حزب التحرير
Hizb-ut Tahrir
Tunus Vilayeti
Medya Bürosu
No: TN–BA–2019–MB–TR–23 |
H. 22 Rabi’-ul Âhir 1441 M. Perşembe, 19 Aralık 2019 |
Sömürgeciliğin Öncüsü Vampir İngiliz Büyükelçisi, Ülkede Özgürce Dolaşıyor Tunus Yiğitlerden Yoksun Mu?
Sömürge devleti İngiltere, ülkeyi enine boyuna dolaşmak, plan ve program yapmak, politikalar üretmek için “Büyükelçisini” gönderdi. Meclisi ziyaret eden İngiliz büyükelçisi, uzun süre Londra’da kalan meclis başkanı Raşit Gannuşi ile bir araya geldi. Sonra güneyin en ücra köşesindeki Kabili iline uçtu. İki gün boyunca orada kaldı. Niçin? Bir büyükelçinin ülkemizde ne işi olur? Devletler geleneğine göre büyükelçilerin işi, ülkelerindeki insanların işlerini önemsemek değil mi? Tunus’un en büyük illerinden ve en önemli zenginlik depolarından biri olan Kabili de İngilizler var mı? Ya da egemenlik ve otoritenin merkezi kabul edilen parlamentonun bulunduğu Bardo’da İngilizler nerede?
İngiltere’nin Tunus Büyükelçisi Louisa de Souza, 18 ve 19 Aralık 2019 günlerinde Kabili’ye iki günlük bir ziyaret gerçekleştirdi.
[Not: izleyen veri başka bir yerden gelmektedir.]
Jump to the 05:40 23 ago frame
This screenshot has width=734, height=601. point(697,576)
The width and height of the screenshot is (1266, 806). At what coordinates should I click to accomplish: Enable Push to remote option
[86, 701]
Kabili Valisi Sami El Ğabi, Kabili, Duz, Racim, Matuk belediye başkanları, turizm, kültür, tarım ve kalkınma bölge müdürleri, sanayi, ticaret ve geleneksel sanayi federasyonu başkanı, büyükelçiyi karşılamak için Valilik binası önünde sıraya girdiler. Ülkenin sırları ve olasılıkları hakkında brifing vermek için başlarına “yönetici” şapkası giydiler. Büyükelçi bu toplantılardan memnun kalmamış olmalı ki belediye binasına gitti. Belediye Başkanı Ahmed Yakup, yardımcısı Nebiha Murabıt, Belediye Meclis üyeleri, bölgedeki çevre dernek temsilcilerinden bir grubun katıldığı bir oturuma başkanlık etti. Bölgenin içsel talepleri olarak bazı konular tartışıldı. Yani bir grup memur, gerçek yöneticilerinden bölgeye önem göstermesini istedi.
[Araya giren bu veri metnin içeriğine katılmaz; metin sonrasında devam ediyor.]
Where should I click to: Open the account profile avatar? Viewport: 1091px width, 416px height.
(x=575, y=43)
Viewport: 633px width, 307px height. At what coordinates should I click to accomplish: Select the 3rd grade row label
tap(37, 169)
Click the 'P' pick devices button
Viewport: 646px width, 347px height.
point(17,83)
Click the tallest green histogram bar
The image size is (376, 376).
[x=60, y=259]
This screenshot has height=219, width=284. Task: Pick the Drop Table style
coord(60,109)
Kabili valisi, Belediye Başkanı ve beraberindekiler, Kabili’deki kurumlar ile İngiltere’deki kamu ve özel kurumlar arasında gelecekte ilişkileri ve işbirliğini geliştirmek için çalıştıklarını iddia ettiler:
- Bölgesel Konsey ve eyalet belediyeleri ile İngiliz belediyeleri arasında ortaklık anlaşmaları imzalamak.
- Kabili merkezli İngiliz Kültür Merkezi şubesinin ve Güney eyaletlerinde müdahale alanlarının önemi.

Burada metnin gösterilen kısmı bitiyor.